======== DATA EXCERPTS
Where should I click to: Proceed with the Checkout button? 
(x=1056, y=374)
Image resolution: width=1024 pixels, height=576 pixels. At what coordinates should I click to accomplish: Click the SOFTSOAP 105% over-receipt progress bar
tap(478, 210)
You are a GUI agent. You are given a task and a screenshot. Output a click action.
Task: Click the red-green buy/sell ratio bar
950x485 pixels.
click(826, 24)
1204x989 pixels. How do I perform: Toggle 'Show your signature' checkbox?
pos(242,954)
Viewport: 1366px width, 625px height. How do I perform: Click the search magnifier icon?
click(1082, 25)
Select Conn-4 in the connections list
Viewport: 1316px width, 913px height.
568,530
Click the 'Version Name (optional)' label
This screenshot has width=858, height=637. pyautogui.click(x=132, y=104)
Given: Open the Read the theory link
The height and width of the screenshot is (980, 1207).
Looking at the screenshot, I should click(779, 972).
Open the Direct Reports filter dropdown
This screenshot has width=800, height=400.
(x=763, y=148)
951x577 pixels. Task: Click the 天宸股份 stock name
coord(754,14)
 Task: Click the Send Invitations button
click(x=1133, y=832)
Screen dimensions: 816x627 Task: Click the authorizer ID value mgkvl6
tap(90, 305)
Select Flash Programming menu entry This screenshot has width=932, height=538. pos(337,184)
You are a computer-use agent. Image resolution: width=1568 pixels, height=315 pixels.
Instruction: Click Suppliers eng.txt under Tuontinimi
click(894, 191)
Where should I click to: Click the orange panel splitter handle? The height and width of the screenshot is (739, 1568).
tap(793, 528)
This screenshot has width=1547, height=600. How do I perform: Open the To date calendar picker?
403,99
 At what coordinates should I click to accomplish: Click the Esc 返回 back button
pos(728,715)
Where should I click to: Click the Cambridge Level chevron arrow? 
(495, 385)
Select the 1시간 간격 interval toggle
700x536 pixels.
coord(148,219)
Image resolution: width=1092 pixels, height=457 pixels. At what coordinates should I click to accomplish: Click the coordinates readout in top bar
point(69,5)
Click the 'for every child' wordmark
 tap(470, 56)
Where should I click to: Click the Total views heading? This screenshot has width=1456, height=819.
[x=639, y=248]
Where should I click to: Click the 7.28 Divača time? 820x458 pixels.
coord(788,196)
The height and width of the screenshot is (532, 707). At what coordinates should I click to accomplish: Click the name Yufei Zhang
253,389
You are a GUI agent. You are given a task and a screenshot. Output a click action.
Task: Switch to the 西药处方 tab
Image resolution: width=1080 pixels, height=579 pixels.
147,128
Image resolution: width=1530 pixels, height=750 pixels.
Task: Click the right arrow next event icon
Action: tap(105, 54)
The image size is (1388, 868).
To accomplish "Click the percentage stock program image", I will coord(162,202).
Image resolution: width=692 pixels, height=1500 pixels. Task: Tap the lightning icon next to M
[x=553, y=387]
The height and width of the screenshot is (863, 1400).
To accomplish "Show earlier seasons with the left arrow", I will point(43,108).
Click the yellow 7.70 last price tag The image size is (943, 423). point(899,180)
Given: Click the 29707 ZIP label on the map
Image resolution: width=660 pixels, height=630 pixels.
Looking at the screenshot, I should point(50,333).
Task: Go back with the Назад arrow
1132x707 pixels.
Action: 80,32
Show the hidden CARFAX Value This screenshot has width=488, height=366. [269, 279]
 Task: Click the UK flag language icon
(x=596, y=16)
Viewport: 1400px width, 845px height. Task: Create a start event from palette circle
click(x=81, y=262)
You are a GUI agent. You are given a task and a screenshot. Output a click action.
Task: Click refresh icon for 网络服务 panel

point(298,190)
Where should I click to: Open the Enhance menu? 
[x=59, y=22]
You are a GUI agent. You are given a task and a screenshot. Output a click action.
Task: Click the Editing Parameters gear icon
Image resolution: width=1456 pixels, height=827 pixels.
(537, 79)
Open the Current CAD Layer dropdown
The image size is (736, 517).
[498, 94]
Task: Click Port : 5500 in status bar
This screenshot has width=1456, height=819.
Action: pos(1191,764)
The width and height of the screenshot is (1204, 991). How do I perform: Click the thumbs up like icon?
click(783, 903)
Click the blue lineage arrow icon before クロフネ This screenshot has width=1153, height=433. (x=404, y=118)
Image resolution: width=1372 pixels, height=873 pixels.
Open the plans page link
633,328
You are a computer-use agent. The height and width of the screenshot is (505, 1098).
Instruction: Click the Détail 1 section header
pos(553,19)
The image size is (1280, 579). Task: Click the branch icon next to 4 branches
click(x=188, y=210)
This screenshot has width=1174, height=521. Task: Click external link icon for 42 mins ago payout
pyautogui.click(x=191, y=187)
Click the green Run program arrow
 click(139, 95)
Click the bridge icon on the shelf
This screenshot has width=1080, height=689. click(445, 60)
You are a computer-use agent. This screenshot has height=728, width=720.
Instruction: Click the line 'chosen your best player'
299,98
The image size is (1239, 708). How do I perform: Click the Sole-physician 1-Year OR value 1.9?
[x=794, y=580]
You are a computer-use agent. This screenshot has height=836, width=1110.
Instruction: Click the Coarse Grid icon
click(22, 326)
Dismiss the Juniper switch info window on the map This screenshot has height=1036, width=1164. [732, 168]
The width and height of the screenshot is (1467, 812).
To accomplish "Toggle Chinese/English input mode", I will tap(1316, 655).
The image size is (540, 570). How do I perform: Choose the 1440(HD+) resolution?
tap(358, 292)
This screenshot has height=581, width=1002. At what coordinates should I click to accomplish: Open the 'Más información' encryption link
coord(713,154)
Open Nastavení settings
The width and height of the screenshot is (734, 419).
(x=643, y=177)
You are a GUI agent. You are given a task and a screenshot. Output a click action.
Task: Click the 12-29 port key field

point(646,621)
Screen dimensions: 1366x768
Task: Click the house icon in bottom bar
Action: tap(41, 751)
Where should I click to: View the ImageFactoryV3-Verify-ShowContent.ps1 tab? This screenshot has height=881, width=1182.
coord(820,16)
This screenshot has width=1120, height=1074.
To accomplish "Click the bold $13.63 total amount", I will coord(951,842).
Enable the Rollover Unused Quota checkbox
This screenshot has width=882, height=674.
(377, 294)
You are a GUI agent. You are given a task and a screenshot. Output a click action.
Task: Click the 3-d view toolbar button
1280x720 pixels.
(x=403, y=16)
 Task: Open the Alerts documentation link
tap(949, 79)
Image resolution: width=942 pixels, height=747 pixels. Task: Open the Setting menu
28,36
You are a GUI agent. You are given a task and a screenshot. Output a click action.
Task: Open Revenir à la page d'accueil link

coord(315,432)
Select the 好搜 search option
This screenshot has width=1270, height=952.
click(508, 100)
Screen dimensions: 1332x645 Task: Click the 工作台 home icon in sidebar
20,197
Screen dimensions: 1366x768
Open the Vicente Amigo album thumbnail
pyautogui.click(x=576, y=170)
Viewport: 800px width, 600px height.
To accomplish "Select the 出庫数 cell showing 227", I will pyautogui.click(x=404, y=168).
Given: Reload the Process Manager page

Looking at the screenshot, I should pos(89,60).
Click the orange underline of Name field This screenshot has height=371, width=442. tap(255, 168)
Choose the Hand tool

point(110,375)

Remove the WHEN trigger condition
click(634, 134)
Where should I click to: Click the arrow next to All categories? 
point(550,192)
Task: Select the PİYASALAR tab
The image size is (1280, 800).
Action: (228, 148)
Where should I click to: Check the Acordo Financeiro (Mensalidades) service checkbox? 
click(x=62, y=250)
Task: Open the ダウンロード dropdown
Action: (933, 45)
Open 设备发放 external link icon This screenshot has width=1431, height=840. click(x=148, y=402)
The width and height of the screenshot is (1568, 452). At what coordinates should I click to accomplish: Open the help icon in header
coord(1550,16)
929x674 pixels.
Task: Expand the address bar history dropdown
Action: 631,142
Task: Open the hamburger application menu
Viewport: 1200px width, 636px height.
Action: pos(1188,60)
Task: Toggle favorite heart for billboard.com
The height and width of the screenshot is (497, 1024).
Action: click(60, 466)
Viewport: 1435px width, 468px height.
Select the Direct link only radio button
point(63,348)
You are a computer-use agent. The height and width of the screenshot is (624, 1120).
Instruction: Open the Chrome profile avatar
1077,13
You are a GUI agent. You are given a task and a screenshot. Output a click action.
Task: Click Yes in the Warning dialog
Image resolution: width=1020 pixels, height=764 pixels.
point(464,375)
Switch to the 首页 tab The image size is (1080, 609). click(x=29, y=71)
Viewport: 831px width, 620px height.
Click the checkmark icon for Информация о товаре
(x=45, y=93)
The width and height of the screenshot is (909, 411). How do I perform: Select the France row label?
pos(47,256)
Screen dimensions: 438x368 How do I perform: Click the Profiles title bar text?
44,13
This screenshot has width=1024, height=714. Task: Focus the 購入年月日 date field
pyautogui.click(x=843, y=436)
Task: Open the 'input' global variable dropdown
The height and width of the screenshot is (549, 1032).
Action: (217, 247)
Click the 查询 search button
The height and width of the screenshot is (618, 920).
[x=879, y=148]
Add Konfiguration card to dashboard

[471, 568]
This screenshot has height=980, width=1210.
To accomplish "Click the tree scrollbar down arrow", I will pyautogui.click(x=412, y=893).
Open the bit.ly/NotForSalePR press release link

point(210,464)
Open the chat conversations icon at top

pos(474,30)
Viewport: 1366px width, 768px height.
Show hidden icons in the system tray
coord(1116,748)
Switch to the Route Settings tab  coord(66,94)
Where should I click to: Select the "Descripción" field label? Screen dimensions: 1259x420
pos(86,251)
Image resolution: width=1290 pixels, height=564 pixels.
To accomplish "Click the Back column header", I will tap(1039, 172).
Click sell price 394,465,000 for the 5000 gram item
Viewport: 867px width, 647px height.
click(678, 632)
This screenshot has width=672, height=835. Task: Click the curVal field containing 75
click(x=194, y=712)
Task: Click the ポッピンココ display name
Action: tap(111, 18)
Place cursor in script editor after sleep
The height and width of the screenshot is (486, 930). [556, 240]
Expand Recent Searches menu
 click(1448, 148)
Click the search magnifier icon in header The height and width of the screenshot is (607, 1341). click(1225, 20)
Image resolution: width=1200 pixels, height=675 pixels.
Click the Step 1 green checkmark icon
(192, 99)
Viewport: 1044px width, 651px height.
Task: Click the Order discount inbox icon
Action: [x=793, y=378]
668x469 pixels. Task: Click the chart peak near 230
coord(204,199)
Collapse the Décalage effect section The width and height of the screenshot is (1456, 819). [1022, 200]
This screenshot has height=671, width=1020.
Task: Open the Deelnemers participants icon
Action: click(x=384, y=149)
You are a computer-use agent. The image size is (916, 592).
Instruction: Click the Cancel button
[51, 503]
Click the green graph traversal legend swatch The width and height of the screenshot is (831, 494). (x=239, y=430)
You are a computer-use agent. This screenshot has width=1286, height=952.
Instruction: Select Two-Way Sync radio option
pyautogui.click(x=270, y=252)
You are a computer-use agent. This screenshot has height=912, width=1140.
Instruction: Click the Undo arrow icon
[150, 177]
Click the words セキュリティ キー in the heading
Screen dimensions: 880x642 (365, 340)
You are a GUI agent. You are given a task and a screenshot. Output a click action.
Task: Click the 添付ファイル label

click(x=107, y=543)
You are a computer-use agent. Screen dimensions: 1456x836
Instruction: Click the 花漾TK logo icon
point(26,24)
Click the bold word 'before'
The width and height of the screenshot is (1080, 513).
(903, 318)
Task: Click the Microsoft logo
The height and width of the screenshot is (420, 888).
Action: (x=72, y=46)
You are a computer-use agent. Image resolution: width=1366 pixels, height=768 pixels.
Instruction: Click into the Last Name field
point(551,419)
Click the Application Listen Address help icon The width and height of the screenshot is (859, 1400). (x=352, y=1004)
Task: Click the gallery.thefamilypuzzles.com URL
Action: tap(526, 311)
================
## WHAT THE TASK ASKS
Give back exactly the lines of the listing above that run from the line with "The image size is (1388, 868)." to the line with "Show the hidden", inclusive.

## RESPONSE BOX
The image size is (1388, 868).
To accomplish "Click the percentage stock program image", I will coord(162,202).
Image resolution: width=692 pixels, height=1500 pixels. Task: Tap the lightning icon next to M
[x=553, y=387]
The height and width of the screenshot is (863, 1400).
To accomplish "Show earlier seasons with the left arrow", I will point(43,108).
Click the yellow 7.70 last price tag The image size is (943, 423). point(899,180)
Given: Click the 29707 ZIP label on the map
Image resolution: width=660 pixels, height=630 pixels.
Looking at the screenshot, I should point(50,333).
Task: Go back with the Назад arrow
1132x707 pixels.
Action: 80,32
Show the hidden CARFAX Value This screenshot has width=488, height=366. [269, 279]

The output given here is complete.